The specter of a grim future under the control of Robot Overlords is undoubtedly something which haunts us all (ok, well mostly just paranoid SF nuts, and people who actually understand networking intelligence and have time on their hands for contemplating the possible consequences).

Now, I do not want Skynet to wake up any more than the next person. Much as Caprica 6 really sells the idea that sexy, intelligent, independent women can be robots too, the bottom line is that there is no scenario so far in which the genocide of humans is not an outcome. Apart from anything else, on the off-chance I was a survivor, I would make a crappy guerrilla fighter and a very poor motivating leader for the resistance.

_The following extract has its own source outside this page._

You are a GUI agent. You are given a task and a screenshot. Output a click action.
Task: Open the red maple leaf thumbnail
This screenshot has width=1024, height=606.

However it is hard to remember these disincentives when once again the anticipated serenity of a weekend (or a public holiday in this particular instance) is unattainable due to the suburban love of power tools and mowers. Both yesterday and today there has been a cacophony of tedium. Vacuum cleaners, quad bikes, angle-grinders, whipper-snippers and the ever-ready, every-present, ever-painfully noisy 2-stroke mower. I don't mind loud and late parties, I can deal with (if ungraciously) the thoughtless tumult created by feral children. I can even usually bear to endure the tortured screams and furious rampages of the domestically violent couples in the street. These, after all, are all are among the fundamental of human activities. Power tools are not.

Down Tools!
How simple it would be to incorporate a small amount of programmable logic into these and other irritating items. It need not be networked to achieve the goals I have in mind. I just want none of these items to work on state recognised public holidays or on a weekend prior to 9am or after 6pm. Fair enough!

The proles have had long enough to self-regulate in these matters and have proven themselves incapable of doing so. It is time for the elite to assist them in this, as we do in so many other ways with our taxes, entertainments, intellectual specialisations (where do they think those plasma screens come from anyway? Santa's Freakin workshop?) and generally in resisting the spread of informational germs (it's true - stupid people are more likely to believe other stupid people. Sorry "easily influenced people"). Anyway, we could camouflage it as a clock, or a battery readout, or an FM radio and in this way it would become a feature the proles would aspire to owning and the phase-out would be swift. Those with a legitimate reason, and or the ability to read owner's manuals would be able to circumvent the programming and thus earn the ability to use these tools at these times, but I suggest to you that persons of such capacities probably have better things to do with their time during the targeted periods (such as, say, blogging about how the world could be a better, more loving place).

Self Control
I could stop there. I could, really. There's no real need to tamper in a permanent way with the car of the idiot doing burnouts at 2am mid-week. There's no justifiable reason to apply any liquor rationing to the unemployed or those with criminal/violent records. There's no need to restrict the breeding .... No. Our freedoms as humans are absolute and inalienable. Well they might be if we in Australia had ever enacted the Universal Declaration of Human Rights into law. Which we haven't. We aren't the only peoples to look the other way on this one, we're in good company (Malaysia, Pakistan, United Arab Emirates, Vatican City, China and more have all overlooked signing or ratifying the declaration). In light of what some signatories do feel ok about doing my software control proposition seems pretty innocent.

Yeah, really. It's for their own good.

... hey! What do you mean my access to the internet might be curtailed. That's not fair!
Fine. Frack you. Now where's that manual...


MsJaye said...

Kill them all.

J9 said...

I think we should nuke it from orbit - it's the only way to be sure.